The magazine’s circulation is estimated at 130,000. In its editorial, titled ‘Trump Should Be Removed from Office’, Editor-in-Chief Mark Galli wrote that, “Democrats have had it out for” the president since the start of his term.
But Galli asserted that “the facts ... are unambiguous” when it comes to the acts that led to the president’s impeachment by the Democratic-controlled House of Representatives this week.
Trump “attempted to use his political power to coerce a foreign leader to harass and discredit one of the president’s political opponents,” Galli wrote, referring to Democratic rival and former Vice President Joe Biden. “That is not only a violation of the Constitution; more importantly, it is profoundly immoral.”
The schism among Christians about whether and how strongly to support Trump dates back to before his election. Prominent Southern Baptist Russell Moore warned that Trump “incites division” in a 2015 op-ed that cited the Bible in asking fellow Christians to “count the cost of following” him, later earning a tweeted lashing from then-candidate Trump.

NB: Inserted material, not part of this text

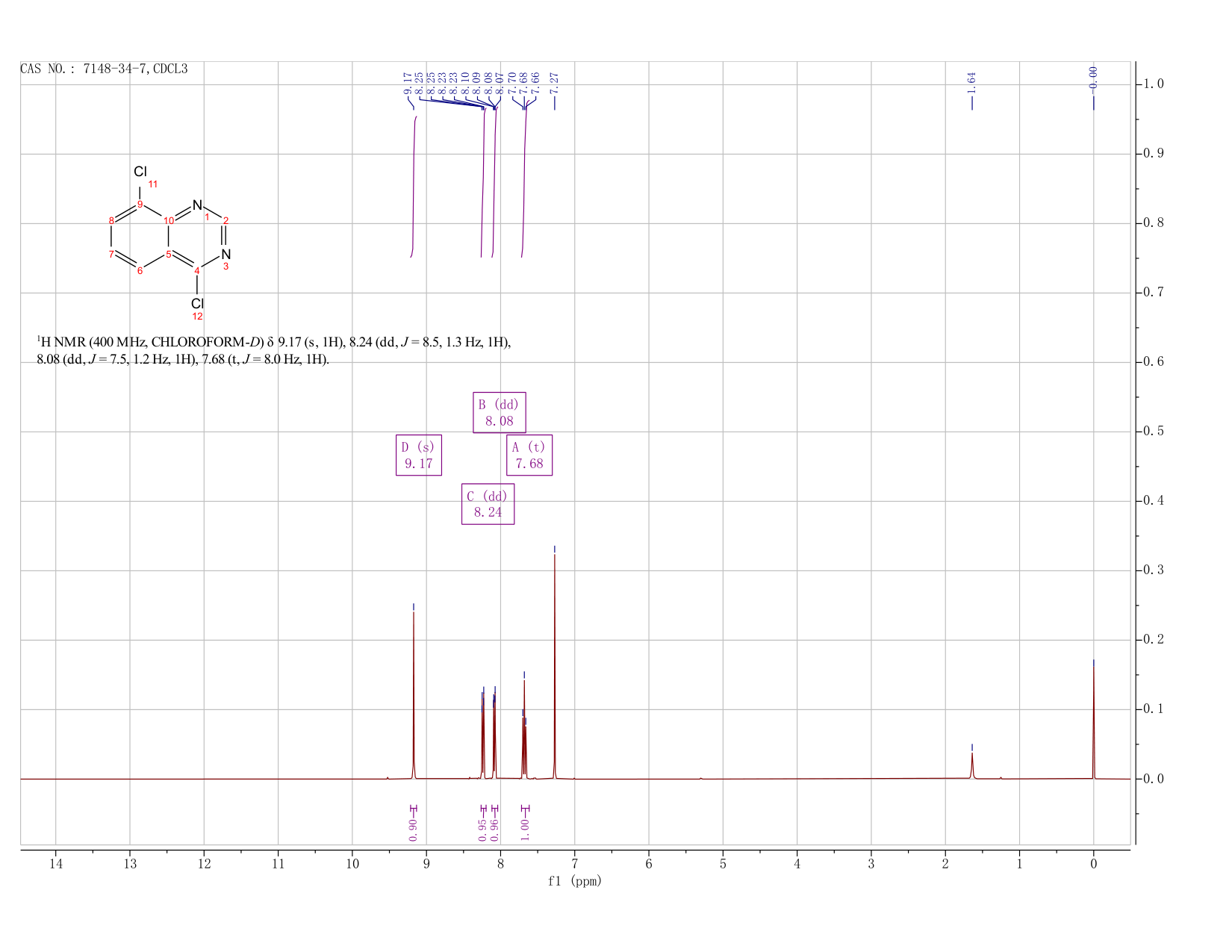Click the C (dd) 8.24 multiplet box
This screenshot has width=1232, height=952.
pyautogui.click(x=488, y=504)
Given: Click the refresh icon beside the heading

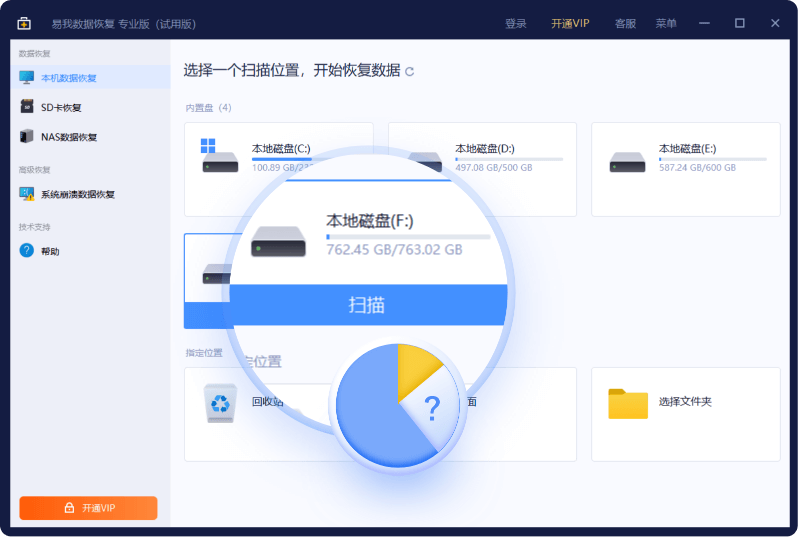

After Trump defended the organisers of a 2017 white nationalist rally that turned violent in Charlottesville, Va, one member of his evangelical advisory board stepped down, citing “a deepening conflict in values between myself and the administration.”
But no such break has occurred between the president and the core of his evangelical base during his impeachment. Trump is deeply popular among self-described evangelical Christians, Trump is deeply popular among evangelicals, with roughly eight in 10 white evangelical Protestants saying they approve of the way he is handling his job as president, according to a December poll from The AP-NORC Center.